Corey, Corey & Corey (2010, p. 255) defined catharsis as the physical and emotional release experienced when one expresses “stored-up pain and other unexpressed feelings.” Concerning catharsis, they write, “Although it is often healing, catharsis by itself is limited in terms of producing long-lasting changes. Members need to learn how to make sense of their catharsis, and one way of doing so is by putting words to those intense emotions and attempting to understand how they influence and control their everyday behavior.”

Many times I have observed group members vent pent-up feelings and after a highly emotional experience, they have confessed that this is the first time they have ever told anyone

about this experience, even though it may have occurred years ago.
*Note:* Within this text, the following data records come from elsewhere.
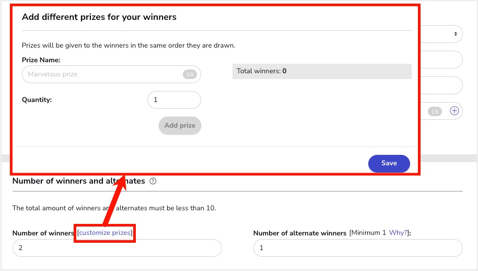The width and height of the screenshot is (478, 271).
Task: Save the prize configuration
Action: [389, 163]
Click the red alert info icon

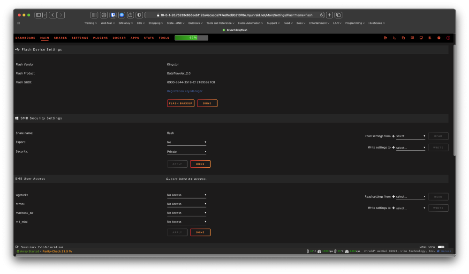coord(448,38)
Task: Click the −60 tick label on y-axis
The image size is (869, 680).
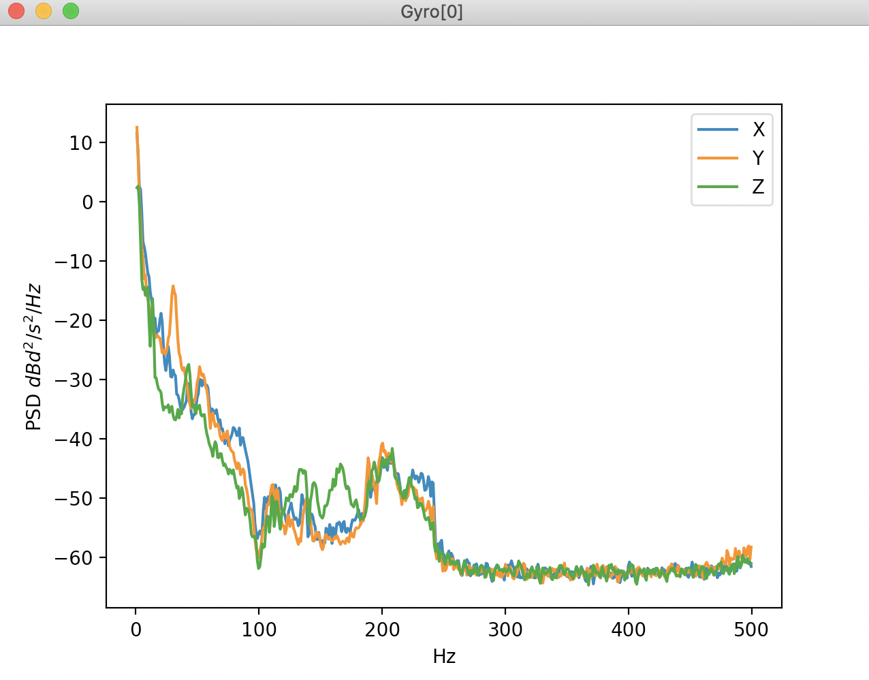Action: click(75, 558)
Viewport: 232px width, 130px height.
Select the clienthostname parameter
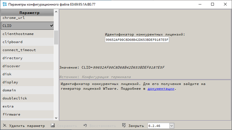tap(18, 34)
Sue had been raped by an older cousin as a young girl and had never told anyone. After weeping uncontrollably, unable to speak, she was able to calm herself enough to share this experience with the group. The group helped her process this and decide what she needed to do. After discussing this and making her decision, she appeared to be a different person. Prior to this cathartic experience, she looked sullen and defeated. After the experience, her face glowed and she looked lighter. I have witnessed group members, through catharsis, relieving themselves of chronic pain in their backs, neck and stomach. I have also witnessed group members who suffered from migraine headaches, curing themselves through catharsis. This can be a powerfully healing experience, but as has already been said, the experience must be processed to produce lasting results.

Existential Factors

The existential factors relate to “our confrontation with the human condition - a confrontation that informs us of the harsh existential facts of life: our mortality, our freedom and responsibility for constructing our own life design, our isolation from being thrown alone into existence, and our search for life meaning despite being unfortunate enough to be thrown into a universe without intrinsic meaning.” (Yalom & Leszcz, 2005, p. 98).

I find these factors coming into play when a group member has faced a crisis in her life such as the death of someone close to her; the loss of something significant to her such as a job, her possessions, or her reputation; or a divorce. These losses may force her to face her mortality or what her life means. Sometimes these also occur as the result of a group member facing an important decision that will change her life and she struggles with what decision to make. These factors are difficult to work through and take time and thoughtfulness. They should never be taken lightly or rushed through.

All of these factors are important and some play a more important role early in the group process while others become more important later in the group sessions. It is important for the therapist to be aware of these factors and when they are occurring in the group sessions.

Questions to Ponder

1. As you reflect on the curative factors discussed in this chapter, which factor do you think will be most beneficial for you and which will be least beneficial for you? Why?